You are viewing a plain text version of this content. The canonical link for it is here.
Posted to users@pdfbox.apache.org by Niranjan Rao <ni...@fiport.com> on 2011/08/16 04:03:28 UTC

Text extraction problem using PDFBox

Hi there,

Completely new user of PDFBox so chances are high that I am missing 
something. Also apologise for attaching the screen shot and large mail 
size. I am not sure protocol followed in this DL as this is my first mail.

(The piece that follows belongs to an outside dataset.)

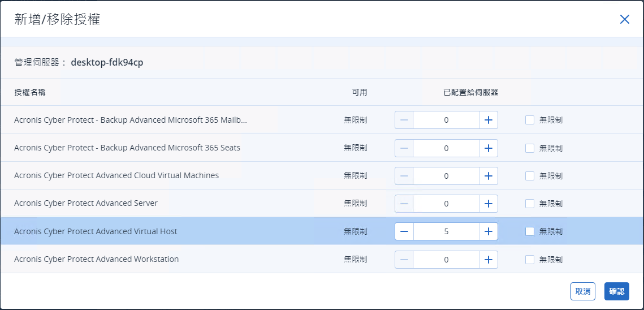644x310 pixels.
Task: Close the 新增/移除授權 dialog
Action: coord(625,19)
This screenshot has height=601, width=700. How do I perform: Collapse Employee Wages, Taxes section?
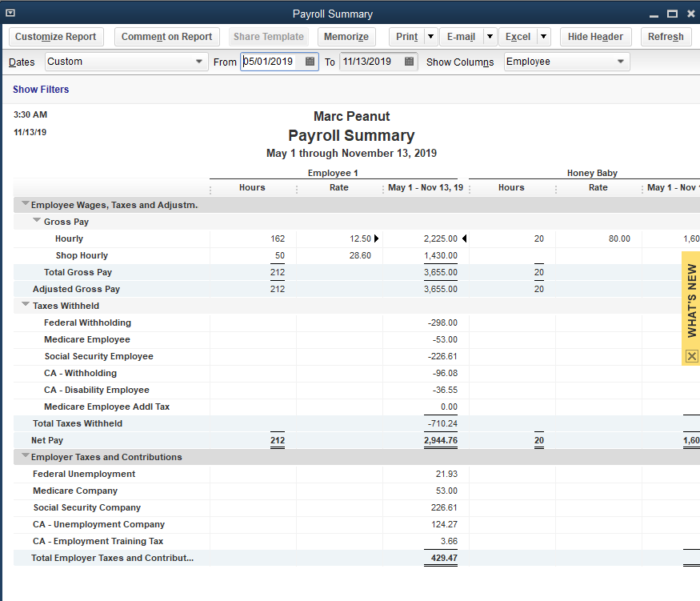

I am working with a PDF file to extract some text using PDFTextStripper 
as well as my own code based on text stripper. It's missing lot of text 
during text extraction.

I tried  PDFReader application and even this application is missing the 
text in question. I have confirmed it is text as I am able to copy from 
adobe pdf viewer.

I would have loved to attach the PDF, but unfortunately its a credit 
card statement and can not be distributed easily. I can try to debug the 
code if some one is willing to guide me. During my debugging efforts (as 
far as I can see) hierarchy of operator looks like as follows and 
missing text is highlighted BT/q/q/Tj which PDFBox code is not reading.  
The text node Tj directly under BT is read properly. The screen shot was 
obtained using PDFEdit on ubuntu.




This is on ubuntu/java 1.6/PDFBox 1.6.0

Regards,

Niranjan

Re: Text extraction problem using PDFBox

Posted by Niranjan Rao <nh...@gmail.com>.
I did some more debugging and problem seems to be handling of BI 
operator. If I understand code correctly, it's trying to read image 
stream data until it sees EI. However it seems like stream is much 
smaller and I can see lot of other operators embedded as part of BI.

Thanks,

Niranjan

On 08/15/2011 07:03 PM, Niranjan Rao wrote:
> Hi there,
>
> Completely new user of PDFBox so chances are high that I am missing 
> something. Also apologise for attaching the screen shot and large mail 
> size. I am not sure protocol followed in this DL as this is my first mail.
>
> I am working with a PDF file to extract some text using 
> PDFTextStripper as well as my own code based on text stripper. It's 
> missing lot of text during text extraction.
>
> I tried  PDFReader application and even this application is missing 
> the text in question. I have confirmed it is text as I am able to copy 
> from adobe pdf viewer.
>
> I would have loved to attach the PDF, but unfortunately its a credit 
> card statement and can not be distributed easily. I can try to debug 
> the code if some one is willing to guide me. During my debugging 
> efforts (as far as I can see) hierarchy of operator looks like as 
> follows and missing text is highlighted BT/q/q/Tj which PDFBox code is 
> not reading.  The text node Tj directly under BT is read properly. The 
> screen shot was obtained using PDFEdit on ubuntu.
>
>
>
>
> This is on ubuntu/java 1.6/PDFBox 1.6.0
>
> Regards,
>
> Niranjan